Jan 262013

By Chris Block

After allowing 17 goals in their last two losses, 7 coming while the team was short-handed, the Rockford IceHogs held team and organizational meetings all last week focusing on eliminating the mindless and careless minor penalties which have plagued this team all season.

That’s all fine and well, but when it takes until late January to correct an issue that should have been nipped in the bud at least two months ago, losses like the one to the Chicago Wolves on Friday night sting even more.

On Friday, Rockford was narrowly outplayed by the Chicago Wolves, handing the IceHogs a 2-1 defeat in front of a sellout crowd of 6,097 fans at the BMO Harris Bank Center.

The loss extends Rockford’s current losing streak to three games, but this loss wasn’t anything like the previous two.

After allowing 7 goals on 13 power play chances against in losses to Grand Rapids and the Texas Stars last Saturday and Monday respectively, this was a more composed group of IceHogs.

Now, in small part, this may have something to do with the fact that Rob Flick (6 games), Kyle Beach (1 game), Wade Brookbank (1 game) and Kenndal McArdle (1 game) were all up in the press box serving suspensions for their involvement in the 1/19 brawl with Grand Rapids, though undisciplined hockey extends much further in the IceHogs locker room .  Or, perhaps, the IceHogs may have finally come to the realization that simply giving lip service to their discipline issues isn’t rectifying the situation.

Officially, Rockford was short-handed 5 times in Friday’s loss to Chicago.  One of those was a bench minor for Too Many Men with 17.7 seconds to go in regulation.  This negated an offensive zone face off at a time when the IceHogs were pressuring the Wolves and the action had heavily-favored the home team.  Rockford was also assessed a bench minor for Too Many Men late in the second period.  Dylan Olsen got a delay of game penalty for shooting the puck over the glass 1:16 into the third period.  The one of the four calls going against Rockford on Friday that would fall under the undisciplined category was when Shawn Lalonde got his stick up in the face of Michael Davies during the second period.  Lalonde’s stick drew blood on Davies, but the IceHogs penalty killers were able to kill off the 4 minute double minor penalty.

Carter Hutton had to be great in his return to the nets after sitting out Monday’s loss to Texas with a sore hand.  He was just that save for two rebounds he left out in from of his crease that the Wolves were quick to beat Rockford defenders to.  Hutton stopped 31 shots in his 34th start on the campaign.  The loss drops his record to 16-14-1-1.  Hutton is 2-4-0-1 versus the Chicago Wolves this season.

Joe Cannata was a little bit better, however.  Specifically in the third period when the IceHogs peppered the Wolves third-string netminder with 13 shots and many more that didn’t get to the goal.

It took just a 1:12 into the game for Chicago to strike first.

________________________

▸ **WHAT THIS TASK INVOLVES**
Reproduce the part of the IceHogs game recap starting at "Joe Cannata was" and ending at "to strike first.", word for word.

▸ **SUPPLIED RECORDS**

________________________

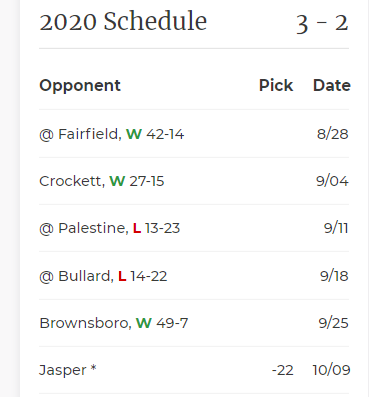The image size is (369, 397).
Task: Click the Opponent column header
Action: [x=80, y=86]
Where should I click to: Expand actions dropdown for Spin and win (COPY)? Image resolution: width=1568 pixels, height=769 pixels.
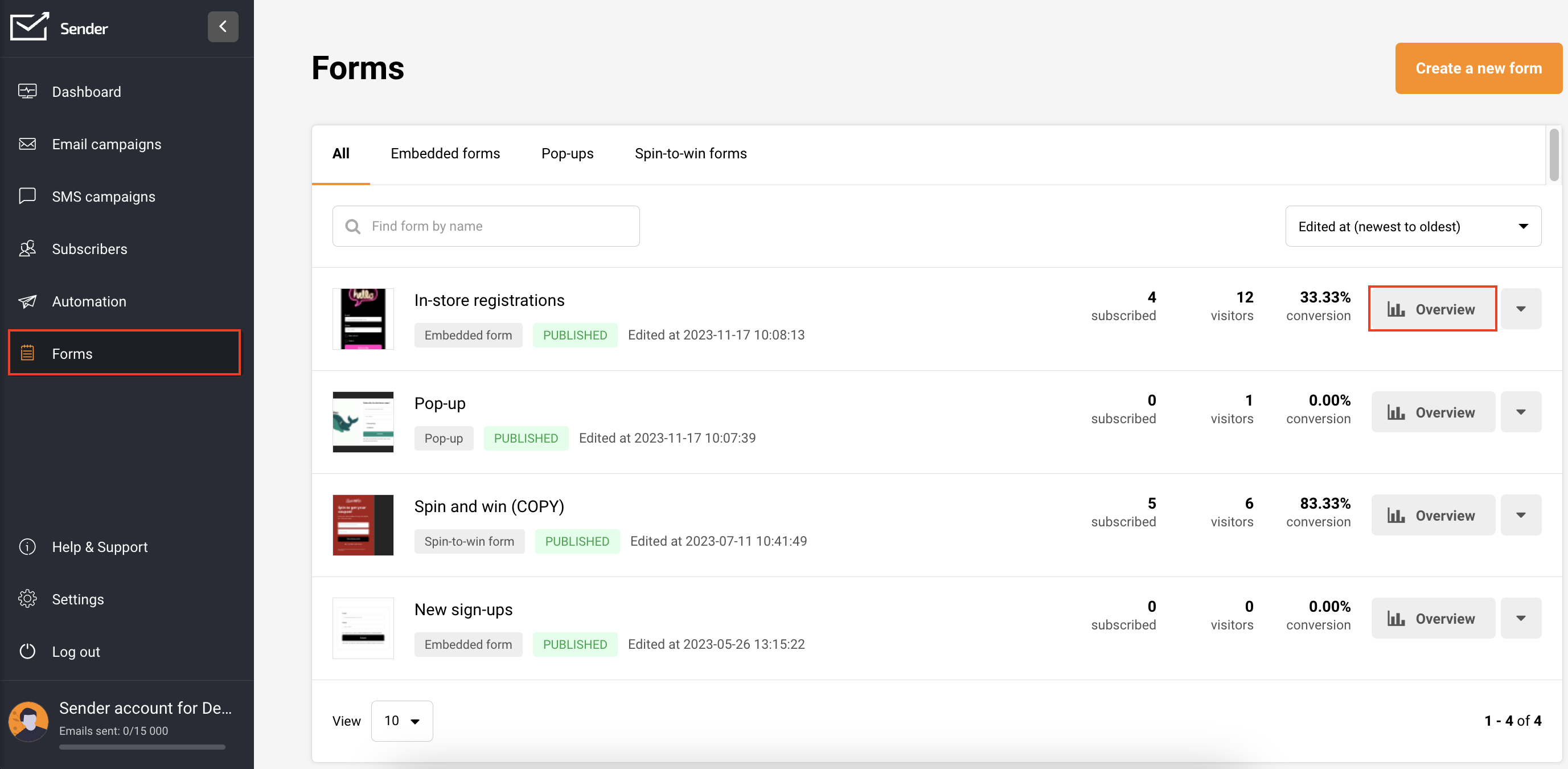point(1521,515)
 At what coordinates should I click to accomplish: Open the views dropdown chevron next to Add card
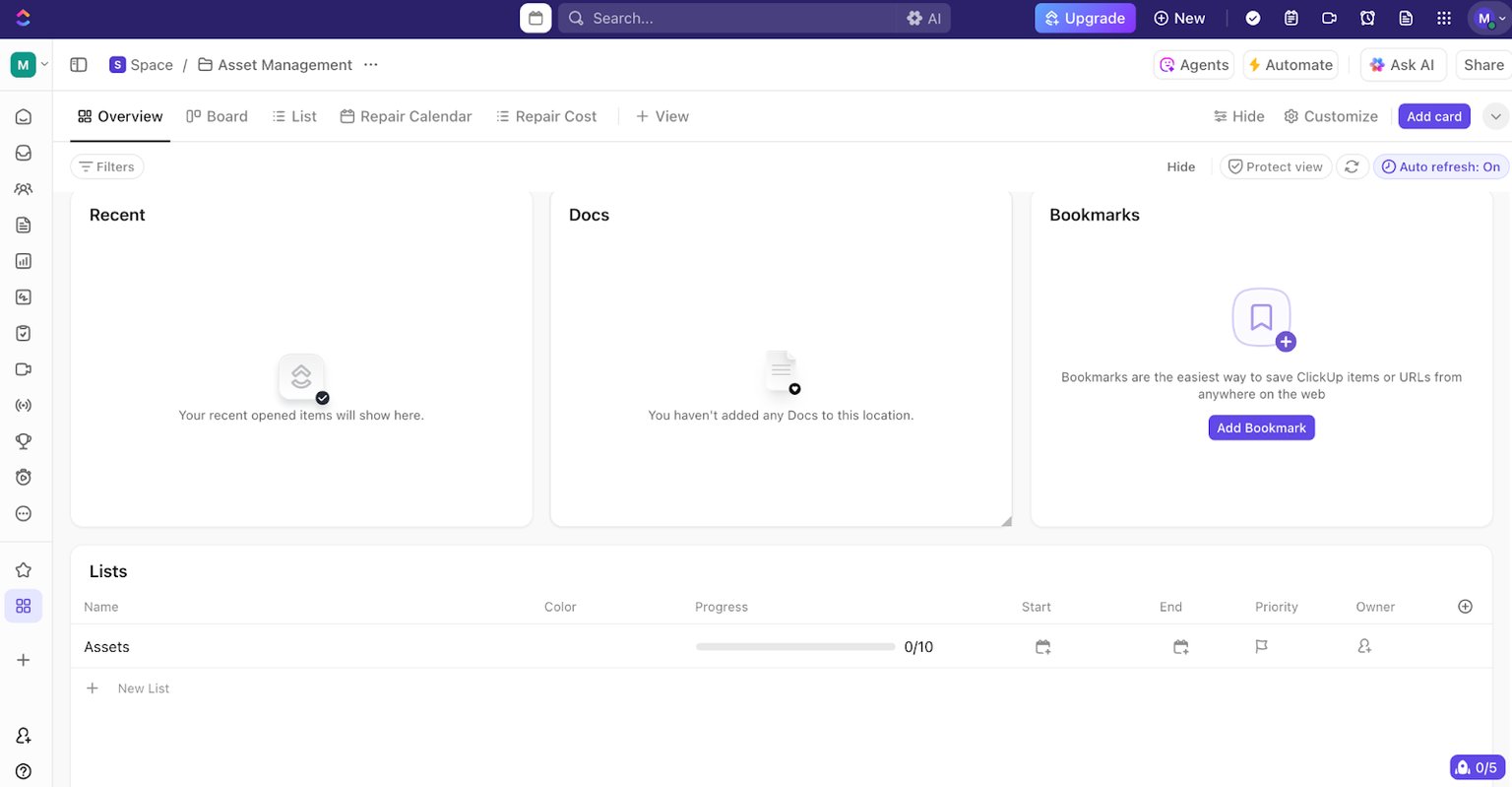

________________________

▸ **EXERCISE ANSWER**
Joe Cannata was a little bit better, however.  Specifically in the third period when the IceHogs peppered the Wolves third-string netminder with 13 shots and many more that didn’t get to the goal.

It took just a 1:12 into the game for Chicago to strike first.